$\prod_{k=0}^{\infty} \cos(x \cdot 2^{-k}).$ Task is to find $$\prod_{k=0}^{\infty} \cos(x \cdot 2^{-k}).$$ 
I tried to make it with double-angle formula:
$\prod_{k=0}^{\infty} \cos(x \cdot 2^{-k}) = \frac{\prod_{k=0}^\infty \sin(x2^{1-k})}{2^\infty \cdot \prod_{k=0}^\infty \sin(x \cdot 2^{-k})} $
I'm sad to admit, that I'm stuck with that one.
So I would appreciate any help, such as pointing the right direction.
 A: For the partial products we have
$$\begin{align}
\prod_{k = 0}^N \cos \frac{x}{2^k} &= \frac{\sin \frac{x}{2^N}\cos\frac{x}{2^N}}{\sin \frac{x}{2^N}} \prod_{k=0}^{N-1} \cos \frac{x}{2^k}\\
&= \frac{\sin \frac{x}{2^{N-1}}}{2\sin \frac{x}{2^N}} \prod_{k=0}^{N-1} \cos \frac{x}{2^k}\\
&= \frac{\sin \frac{x}{2^{N-1}}\cos \frac{x}{2^{N-1}}}{2\sin \frac{x}{2^N}} \prod_{k=0}^{N-2} \cos \frac{x}{2^k}\\
&= \frac{\sin \frac{x}{2^{N-2}}}{2^2\sin \frac{x}{2^N}} \prod_{k=0}^{N-2} \cos \frac{x}{2^k}\\
&\qquad\qquad \vdots\\
&= \frac{\sin \frac{x}{2^{N-N}}}{2^N\sin \frac{x}{2^N}}\cos \frac{x}{2^0}\\
&= \frac{\sin x\cos x}{2^N\sin (x\cdot 2^{-N})}.

## [MATERIAL SHOWN]
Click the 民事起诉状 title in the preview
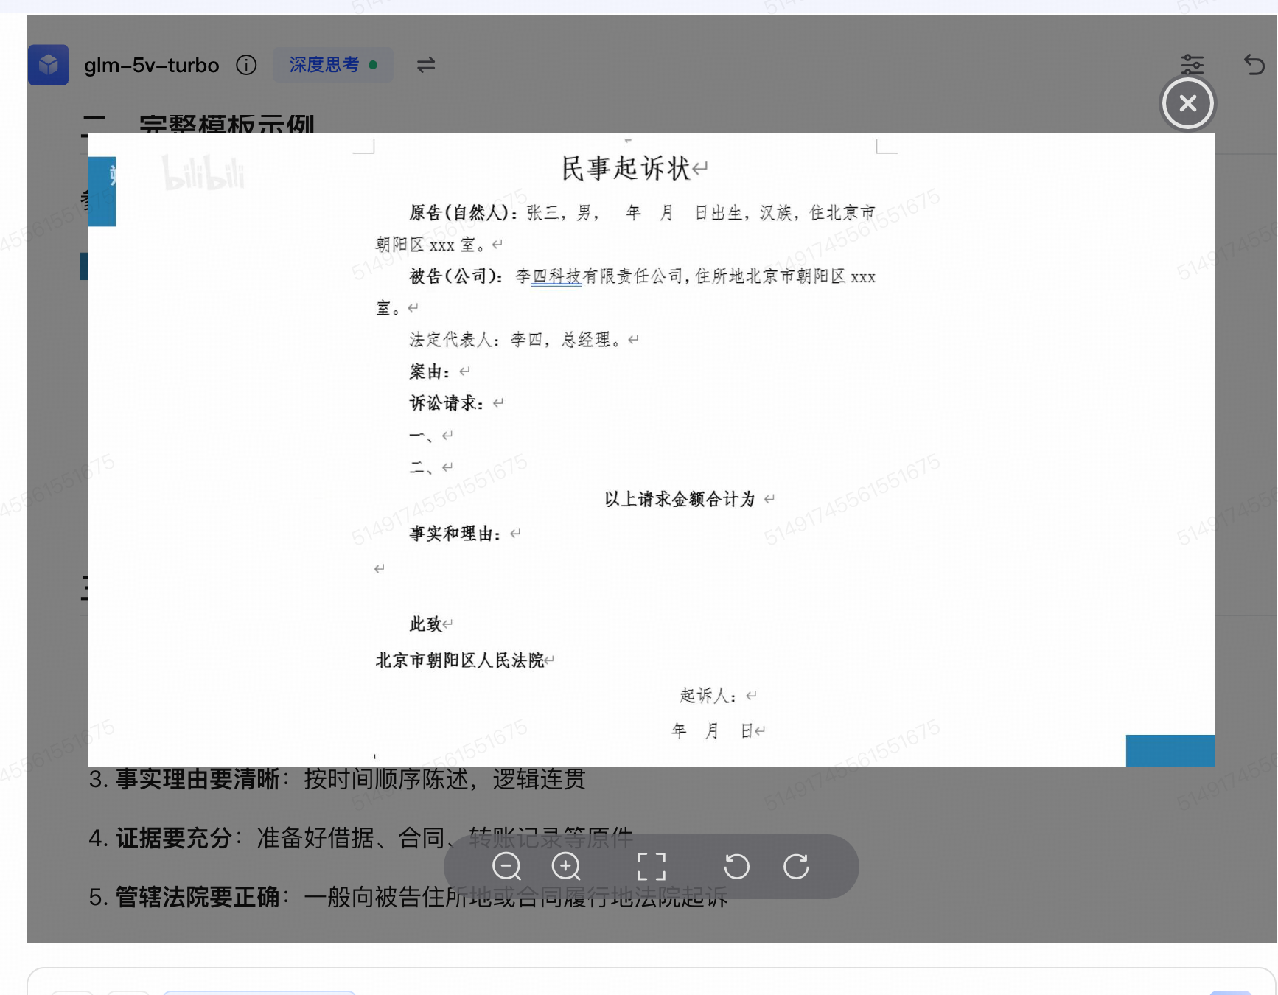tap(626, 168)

==

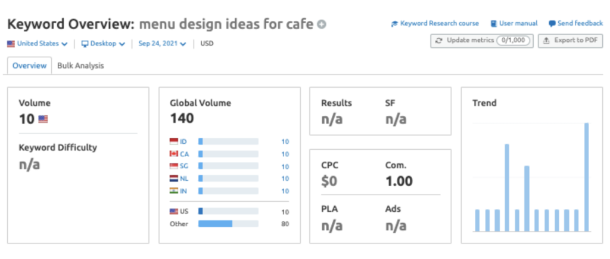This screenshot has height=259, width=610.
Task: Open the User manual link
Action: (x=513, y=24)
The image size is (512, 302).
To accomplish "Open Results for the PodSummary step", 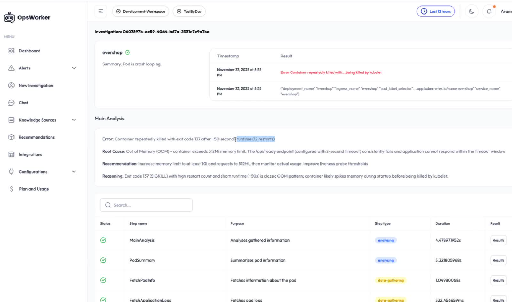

## [PROBLEM]
Output the entire forum thread on the infinite cosine product verbatim, from its opening line to its last. The data has no connection to the forum thread on the infinite cosine product.

## [THE RESPONSE]
$\prod_{k=0}^{\infty} \cos(x \cdot 2^{-k}).$ Task is to find $$\prod_{k=0}^{\infty} \cos(x \cdot 2^{-k}).$$ 
I tried to make it with double-angle formula:
$\prod_{k=0}^{\infty} \cos(x \cdot 2^{-k}) = \frac{\prod_{k=0}^\infty \sin(x2^{1-k})}{2^\infty \cdot \prod_{k=0}^\infty \sin(x \cdot 2^{-k})} $
I'm sad to admit, that I'm stuck with that one.
So I would appreciate any help, such as pointing the right direction.
 A: For the partial products we have
$$\begin{align}
\prod_{k = 0}^N \cos \frac{x}{2^k} &= \frac{\sin \frac{x}{2^N}\cos\frac{x}{2^N}}{\sin \frac{x}{2^N}} \prod_{k=0}^{N-1} \cos \frac{x}{2^k}\\
&= \frac{\sin \frac{x}{2^{N-1}}}{2\sin \frac{x}{2^N}} \prod_{k=0}^{N-1} \cos \frac{x}{2^k}\\
&= \frac{\sin \frac{x}{2^{N-1}}\cos \frac{x}{2^{N-1}}}{2\sin \frac{x}{2^N}} \prod_{k=0}^{N-2} \cos \frac{x}{2^k}\\
&= \frac{\sin \frac{x}{2^{N-2}}}{2^2\sin \frac{x}{2^N}} \prod_{k=0}^{N-2} \cos \frac{x}{2^k}\\
&\qquad\qquad \vdots\\
&= \frac{\sin \frac{x}{2^{N-N}}}{2^N\sin \frac{x}{2^N}}\cos \frac{x}{2^0}\\
&= \frac{\sin x\cos x}{2^N\sin (x\cdot 2^{-N})}.